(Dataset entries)
▶
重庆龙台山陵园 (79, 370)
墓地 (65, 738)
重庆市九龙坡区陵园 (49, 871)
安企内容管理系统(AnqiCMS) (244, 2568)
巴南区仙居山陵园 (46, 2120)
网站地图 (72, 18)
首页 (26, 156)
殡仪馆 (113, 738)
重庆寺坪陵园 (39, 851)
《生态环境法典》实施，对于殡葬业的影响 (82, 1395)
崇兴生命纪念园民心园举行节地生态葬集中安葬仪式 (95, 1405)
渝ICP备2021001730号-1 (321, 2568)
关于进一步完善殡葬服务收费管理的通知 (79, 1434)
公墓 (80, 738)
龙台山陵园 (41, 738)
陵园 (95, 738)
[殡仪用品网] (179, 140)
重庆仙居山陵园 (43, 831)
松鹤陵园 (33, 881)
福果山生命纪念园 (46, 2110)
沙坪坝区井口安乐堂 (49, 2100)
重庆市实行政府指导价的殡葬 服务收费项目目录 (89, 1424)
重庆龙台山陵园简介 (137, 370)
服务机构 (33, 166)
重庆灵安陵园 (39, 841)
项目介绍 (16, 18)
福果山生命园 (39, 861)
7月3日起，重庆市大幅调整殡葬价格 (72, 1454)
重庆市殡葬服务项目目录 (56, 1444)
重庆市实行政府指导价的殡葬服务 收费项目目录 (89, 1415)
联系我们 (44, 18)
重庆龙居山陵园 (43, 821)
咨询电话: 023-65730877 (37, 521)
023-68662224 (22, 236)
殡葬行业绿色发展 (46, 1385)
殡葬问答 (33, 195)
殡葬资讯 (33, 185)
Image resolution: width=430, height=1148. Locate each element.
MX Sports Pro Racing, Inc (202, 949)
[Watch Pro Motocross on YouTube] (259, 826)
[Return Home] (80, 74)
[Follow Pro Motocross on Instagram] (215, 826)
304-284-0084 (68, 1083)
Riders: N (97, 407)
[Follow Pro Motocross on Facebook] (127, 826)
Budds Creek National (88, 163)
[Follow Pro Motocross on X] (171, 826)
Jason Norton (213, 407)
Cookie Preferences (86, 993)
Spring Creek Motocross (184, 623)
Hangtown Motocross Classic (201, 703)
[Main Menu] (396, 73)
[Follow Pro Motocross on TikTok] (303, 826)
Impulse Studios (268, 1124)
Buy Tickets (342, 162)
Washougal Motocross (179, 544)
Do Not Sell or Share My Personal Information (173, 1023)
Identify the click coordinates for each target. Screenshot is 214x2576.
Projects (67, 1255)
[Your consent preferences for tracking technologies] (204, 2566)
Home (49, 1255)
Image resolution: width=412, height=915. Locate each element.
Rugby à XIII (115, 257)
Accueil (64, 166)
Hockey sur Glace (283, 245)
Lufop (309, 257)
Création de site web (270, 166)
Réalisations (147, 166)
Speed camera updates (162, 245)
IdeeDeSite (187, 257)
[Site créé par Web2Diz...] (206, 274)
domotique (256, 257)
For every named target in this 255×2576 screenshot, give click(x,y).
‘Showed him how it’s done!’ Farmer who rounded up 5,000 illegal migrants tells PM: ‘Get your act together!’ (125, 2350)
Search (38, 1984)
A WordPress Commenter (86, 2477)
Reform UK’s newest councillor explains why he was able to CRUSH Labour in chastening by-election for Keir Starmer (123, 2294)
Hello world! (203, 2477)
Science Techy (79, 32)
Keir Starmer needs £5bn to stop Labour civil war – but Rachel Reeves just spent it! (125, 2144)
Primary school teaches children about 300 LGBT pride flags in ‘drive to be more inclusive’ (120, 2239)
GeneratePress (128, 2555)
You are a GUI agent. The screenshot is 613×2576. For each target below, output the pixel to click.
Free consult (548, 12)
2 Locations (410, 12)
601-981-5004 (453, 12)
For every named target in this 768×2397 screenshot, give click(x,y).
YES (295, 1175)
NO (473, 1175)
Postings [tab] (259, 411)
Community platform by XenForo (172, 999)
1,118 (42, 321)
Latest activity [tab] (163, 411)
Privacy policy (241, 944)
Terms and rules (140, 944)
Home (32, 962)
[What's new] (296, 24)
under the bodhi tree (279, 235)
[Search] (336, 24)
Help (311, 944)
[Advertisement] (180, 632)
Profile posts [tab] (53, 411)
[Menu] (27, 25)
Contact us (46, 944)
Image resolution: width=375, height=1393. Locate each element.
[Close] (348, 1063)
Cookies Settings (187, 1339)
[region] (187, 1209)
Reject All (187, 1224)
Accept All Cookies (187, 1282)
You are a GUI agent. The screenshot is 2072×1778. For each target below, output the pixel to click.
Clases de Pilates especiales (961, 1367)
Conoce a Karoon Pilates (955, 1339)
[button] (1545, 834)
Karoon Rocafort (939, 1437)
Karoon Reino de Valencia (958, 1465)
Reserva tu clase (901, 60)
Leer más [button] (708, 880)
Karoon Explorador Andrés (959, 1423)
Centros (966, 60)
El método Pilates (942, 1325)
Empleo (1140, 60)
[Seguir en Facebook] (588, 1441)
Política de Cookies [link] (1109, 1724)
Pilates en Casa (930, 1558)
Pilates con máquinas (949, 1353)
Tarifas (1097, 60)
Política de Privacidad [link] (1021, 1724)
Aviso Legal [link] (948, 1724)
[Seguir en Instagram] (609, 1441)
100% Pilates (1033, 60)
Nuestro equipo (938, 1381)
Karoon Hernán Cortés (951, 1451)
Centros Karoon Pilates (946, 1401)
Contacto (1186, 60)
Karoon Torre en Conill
◀
TASK DIRECTIONS :: Write out every line of the entries that holds the word "this".

RESPONSE ::
For every named target in this 255×2576 screenshot, give click(x,y).
For every named target in this 768×2397 screenshot, give click(x,y).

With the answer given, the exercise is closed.